Ses pérégrinations insolites sont doublées d'une filature provinciale "posthume" non moins originale dans les lieux de naissance ou fréquentés par le peintre et sa famille (Dieppe, Augerville, Crozes, Champrosay et l'Argonne ). Il en ressort un portrait d'Eugène Delacroix brossé vigoureusement et sans complaisance. Après des mois passés à apprêter le mur de la chapelle - véritable combat mené contre l'humidité et la porosité et peut être contre lui-même - le peintre sortira épuisé de son chantier. Sept ans lui auront été nécessaires pour venir à bout de cette commande confiée par le Ministère de l'Intérieur en 1849. Insondable Delacroix ! Alors que l'enquête de notre "Maigret" semble avoir atteint son terme l'intention cachée du peintre reste toujours en suspens... C'est sans compter sur l'infinie curiosité de Kauffmann et sa capacité à poursuivre des investigations et des motivations qui se dévoilent peu à peu.
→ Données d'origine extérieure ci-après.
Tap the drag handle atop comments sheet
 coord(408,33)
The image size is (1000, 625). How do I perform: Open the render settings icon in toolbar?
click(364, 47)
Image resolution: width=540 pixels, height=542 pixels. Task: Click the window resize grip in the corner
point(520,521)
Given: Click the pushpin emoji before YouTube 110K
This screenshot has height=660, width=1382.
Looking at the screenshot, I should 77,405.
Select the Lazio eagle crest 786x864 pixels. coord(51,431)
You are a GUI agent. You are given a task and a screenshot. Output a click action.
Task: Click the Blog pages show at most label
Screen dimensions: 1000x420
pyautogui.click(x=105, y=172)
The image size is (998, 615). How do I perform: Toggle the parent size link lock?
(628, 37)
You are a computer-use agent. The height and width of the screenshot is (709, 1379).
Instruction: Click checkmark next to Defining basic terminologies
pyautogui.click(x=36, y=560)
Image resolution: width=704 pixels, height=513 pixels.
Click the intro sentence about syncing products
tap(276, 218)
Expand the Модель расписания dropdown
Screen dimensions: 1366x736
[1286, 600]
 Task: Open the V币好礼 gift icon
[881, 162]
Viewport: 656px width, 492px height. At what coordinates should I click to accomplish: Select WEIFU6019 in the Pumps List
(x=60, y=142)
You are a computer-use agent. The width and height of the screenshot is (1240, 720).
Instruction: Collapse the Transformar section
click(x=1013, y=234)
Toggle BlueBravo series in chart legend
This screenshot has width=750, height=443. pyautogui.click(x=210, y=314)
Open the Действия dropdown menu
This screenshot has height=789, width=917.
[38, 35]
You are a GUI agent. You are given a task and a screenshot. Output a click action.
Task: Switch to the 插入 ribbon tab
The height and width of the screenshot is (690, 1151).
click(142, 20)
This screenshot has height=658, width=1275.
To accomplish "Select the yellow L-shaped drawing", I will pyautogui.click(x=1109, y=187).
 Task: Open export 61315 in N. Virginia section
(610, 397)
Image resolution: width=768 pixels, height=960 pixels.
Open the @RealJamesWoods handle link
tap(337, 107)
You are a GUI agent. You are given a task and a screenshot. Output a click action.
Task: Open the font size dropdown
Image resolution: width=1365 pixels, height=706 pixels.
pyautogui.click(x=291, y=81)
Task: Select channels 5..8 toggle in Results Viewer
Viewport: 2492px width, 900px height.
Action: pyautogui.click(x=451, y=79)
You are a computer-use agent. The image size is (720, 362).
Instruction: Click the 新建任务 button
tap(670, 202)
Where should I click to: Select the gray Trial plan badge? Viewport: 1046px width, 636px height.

Dans la chapelle mitoyenne de celle des Saints-Anges, soit au revers de
la Lutte avec l'Ange, un autre peintre contemporain de Delacroix, François-Joseph Heim, a exercé son art et retenu l'attention scrupuleuse de l'enquêteur Kauffmann. Ce n'est pas un hasard. Il a eu lui aussi son moment avec le mur, quelques années avant Delacroix. Ses oeuvres aujourd'hui obscurcies par le temps et le suif n'attirent plus le public et F.-J. Heim jugé trop académique n'a guère laissé de souvenir impérissable à la postérité. Son allégorie « La Prière pour les morts » évoque aussi Jacob. de même qu'existe à Bordeaux un autre tableau de sa composition : « l'arrivée de Jacob en Mésopotamie ». « Complicité, connivence, correspondances ». Lumière et gloire d'un côté du mur,
ombre et oubli de l'autre. Deux artistes et un même combat de chaque côté d'un mur. Un tel voisinage ne peut que renvoyer l'auteur vers les raisons profondes de son attraction pour Jacob et sa lutte.
En contrepoint d'un Delacroix qui capte la lumière et irradie la force, Heim l'obscur se profile peu à peu et sort de l'
ombre. Ce rapprochement où la lumière s'infiltre sur ce qui semble avoir disparu ou s'être effacé modifie soudain la perception de la réflexion puissante et inquiète sur l'art à laquelle se livre
Jean Paul Kauffmann. L'ultime voyage au musée des Beaux-Arts de Bordeaux qu'il s'impose telle une évidence à l'issue de ce très bel essai en forme de quête artistique agit finalement comme un voile de plus jeté sur l'insondable mystère de toute intention créatrice à laquelle la thématique biblique de sa source confère ici sans doute une portée singulière de questionnement de soi empreinte de spiritualité.